Source: Sciencenter, Ithaca, NY
"Ask an Engineer" is part of "Tech City," a traveling exhibition on engineering, developed for science museums with National Science Foundation funding. www.sciencenter.org Produced by Insights International.
The engineer's primary role is to develop practical solutions to society's many and varied needs. As demonstrated in this video from the Sciencenter in Ithaca, New York, engineering work — which requires creativity, a knack for problem solving, and lots of training — is seldom boring and can be highly rewarding. For some engineers, the challenge may be to maintain clean and healthy water conditions for aquarium inhabitants. For others, the work they do may be isolated from public view and involve the cutting edge of technology.
Do you want to know how information gets from one place to another over the Internet? Ask an electrical engineer. Some electrical engineers work in power generation and distribution facilities, while others, like the one featured in this video segment, are responsible for keeping fiber-optic systems — one of the most recent advances in data communications — running smoothly and efficiently.
Fiber-optic systems can transmit larger amounts of information more quickly and more reliably over long distances than can conventional electrical systems, which use metal-wire cables. For this reason, fiber optics is optimally suited for computer networks, including the Internet.

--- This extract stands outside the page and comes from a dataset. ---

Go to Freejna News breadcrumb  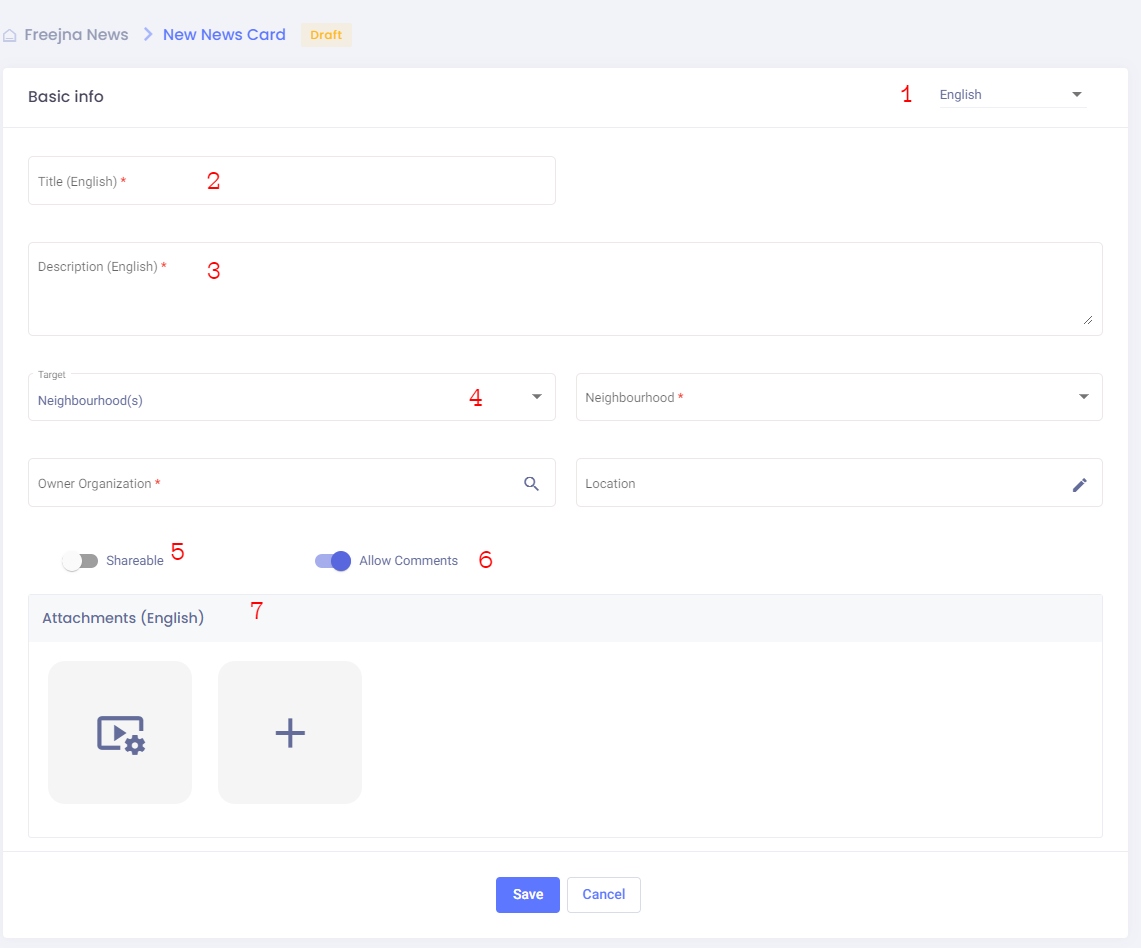[76, 35]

Fiber-optic cables are made up of hair-thin strands of transparent glass. As with an electrical cable, which is typically made of many individual copper wires, an optical cable is an arrangement of hundreds or thousands of optical fibers. The core, or thin glass center of each fiber, carries information encoded in a light signal. Surrounding the core is cladding, which functions to contain light within the core. Plastic coating called buffer coating surrounds the cladding, protecting the fiber from damage.
Here's how fiber-optic systems work. A transmitter converts an electrical analog or digital signal into a corresponding light signal. The light signal is then reflected along the fiber's core. As it travels, it continuously bounces off the reflective cladding until it reaches its destination: the optical receiver. Once there, the light signal is decoded into a replica of the original electrical signal. If the distance is particularly long between transmitter and receiver — as for transatlantic phone calls — an optical regenerator may be used to "boost" the light signal along the way.
Because the cladding does not absorb any light, the signal can travel a very long way with no significant loss. This translates into stronger and faster data transmission, which means clearer phone conversations and the ability to send and receive large data files, such as videos. Since tiny impurities found in the glass core will result in the loss of the signal, electrical engineers seek to remove such impurities.
Fiber-optic systems are less expensive than conventional metal wire ones, largely because cables made of glass are cheaper to produce than copper ones. Optical fibers are also thinner, so more fibers can be bundled into a given diameter of cabling. These additional transmission lines allow for the delivery of more data, which translates into an increase in bandwidth.
Despite their many advantages over copper-wire cable systems, fiber-optic systems must still be physically installed, which means digging trenches, submerging lines, or stringing cables through a building's infrastructure. All of these activities are time-consuming, expensive, and often disruptive to the environment. Before long, emerging high-speed wireless technologies may replace fiber-optic systems.